By Noel Alfonso and Marc Beck
Although I had been looking forward to an opportunity to join one of our research scientists in the field ever since I started working at the museum as an Exhibition Designer and Project Manager three years ago, I really had no idea what to expect when I joined researcher Noel Alfonso in a nice summer day.
The morning started simply, at a local Ottawa shopping mall where I was to be picked up in the museum cargo van, after which I would—along with three of my colleagues—be shuttled out to the Fitzroy Harbour area, northwest of Ottawa.
In the van, Noel Alfonso explained our goal for the day. He had with him a pocket field guide of Ottawa/Gatineau fishes, in which he pointed out the page describing the species that we were hoping to bring back.
The purpose of our field trip to Fitzroy Harbour on the Ottawa River was twofold.
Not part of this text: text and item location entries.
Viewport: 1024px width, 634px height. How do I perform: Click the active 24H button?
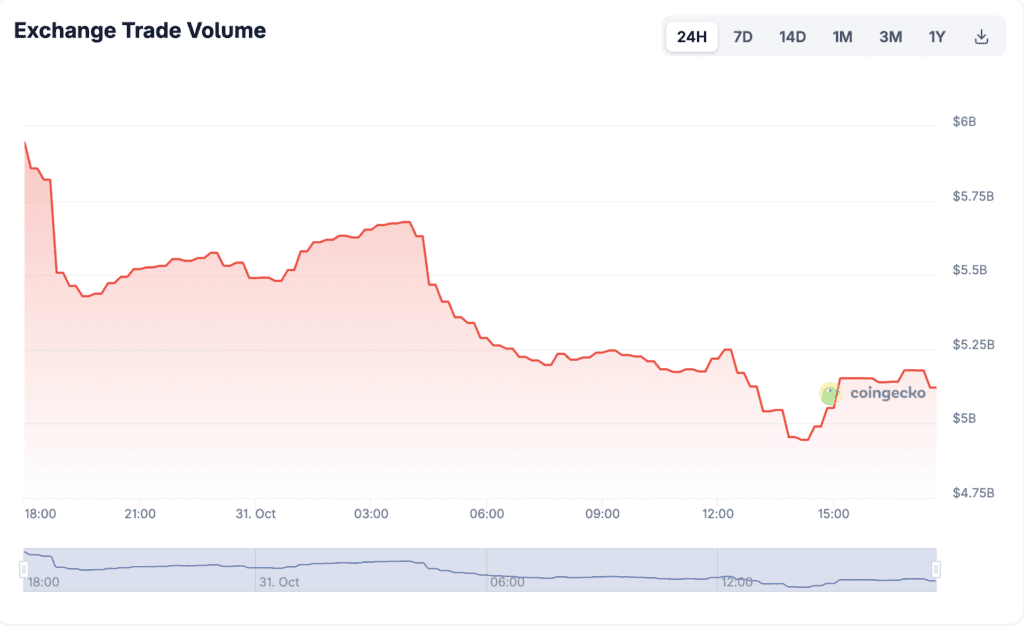[x=691, y=36]
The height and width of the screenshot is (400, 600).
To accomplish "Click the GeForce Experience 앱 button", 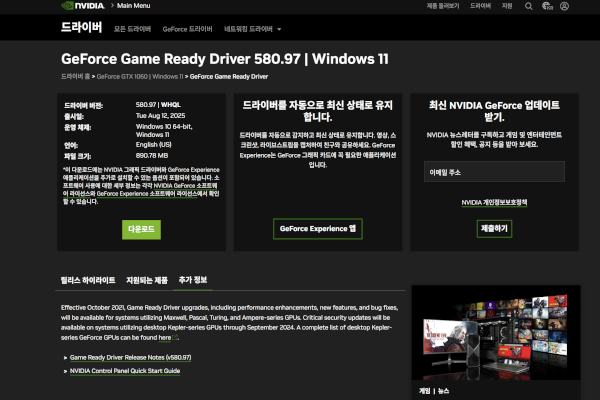I will (x=317, y=229).
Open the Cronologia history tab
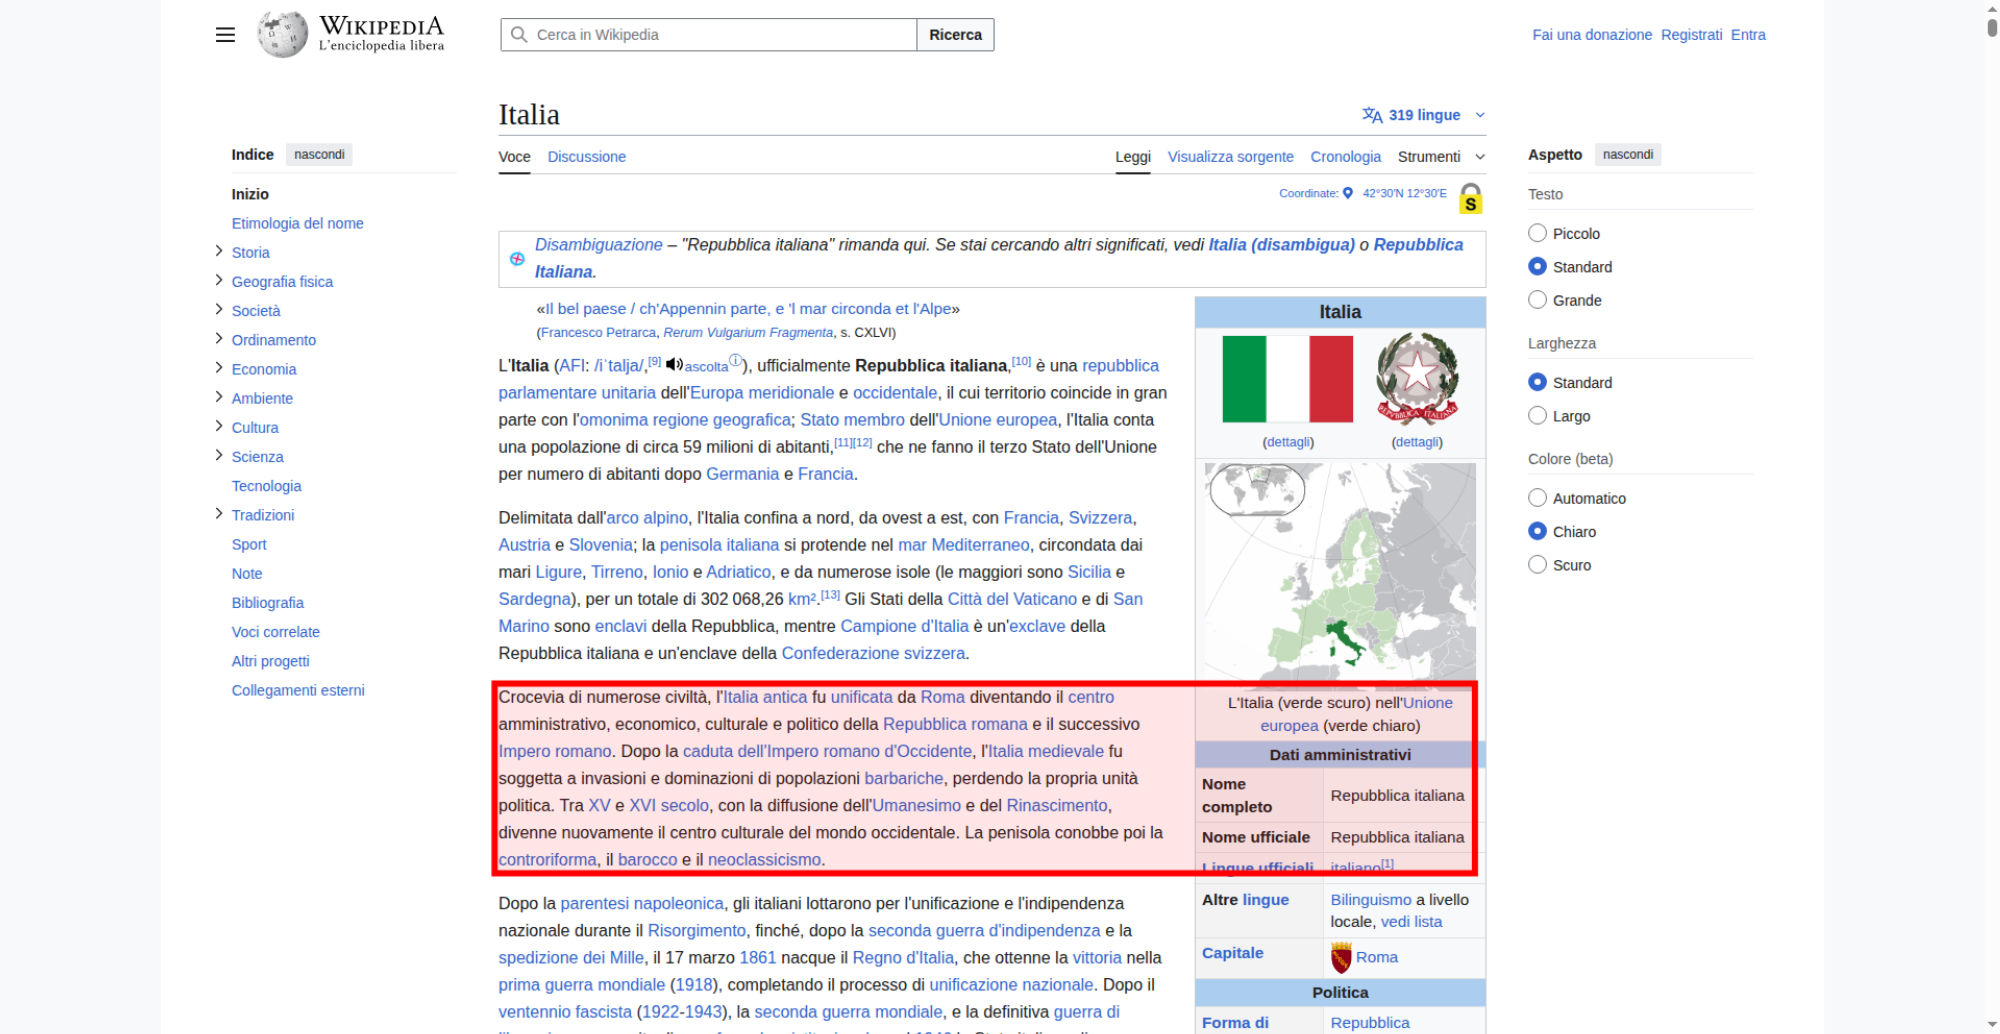2000x1034 pixels. pos(1345,157)
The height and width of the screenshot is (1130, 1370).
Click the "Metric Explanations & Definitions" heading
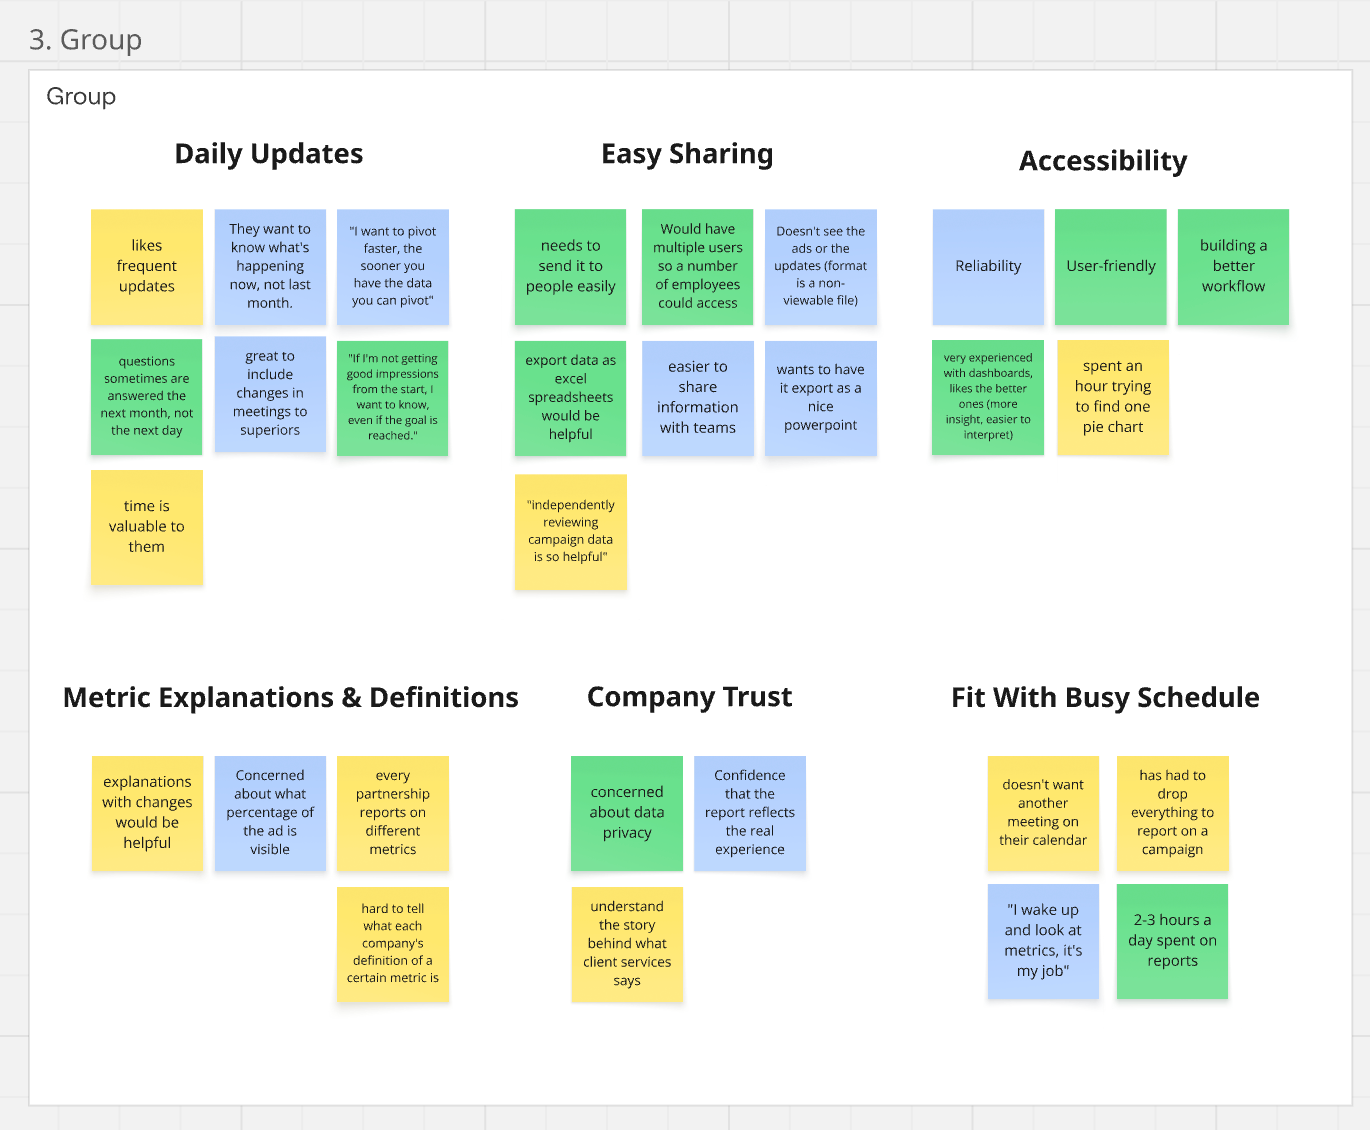click(291, 698)
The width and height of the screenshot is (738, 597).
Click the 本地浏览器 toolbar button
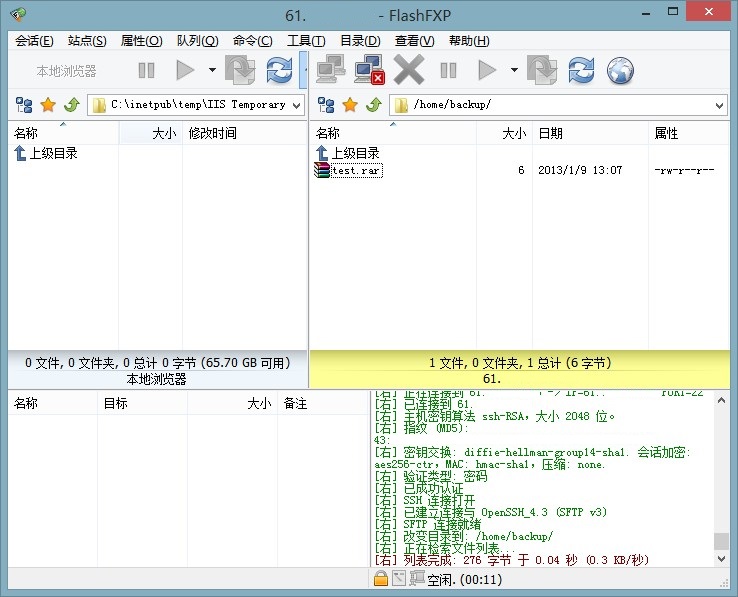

The first was to add to our database of Fishes of the National Capital Region, which has been ongoing for fifty years and now has 28 782 entries.
When we arrived at the site, the rear double doors of the van were opened to reveal a pile of waders, three coolers with ice for transporting any specimens that we might catch, and a rectangular plastic bin carrying the 30-metre net that I was soon going to become very familiar with and was excited and looking forward to learning how to use.
After squeezing into a set of brown waders and throwing on my baseball hat for protection from the sun of this beautiful and warm summer day, we headed out into the narrow Mississippi Snye.
This channel joins the Ottawa and Mississippi rivers. It was quite mucky and deep in the centre channel, and it was not long before most of us filled our chest waders with water! Thank goodness that it was a hot summer day.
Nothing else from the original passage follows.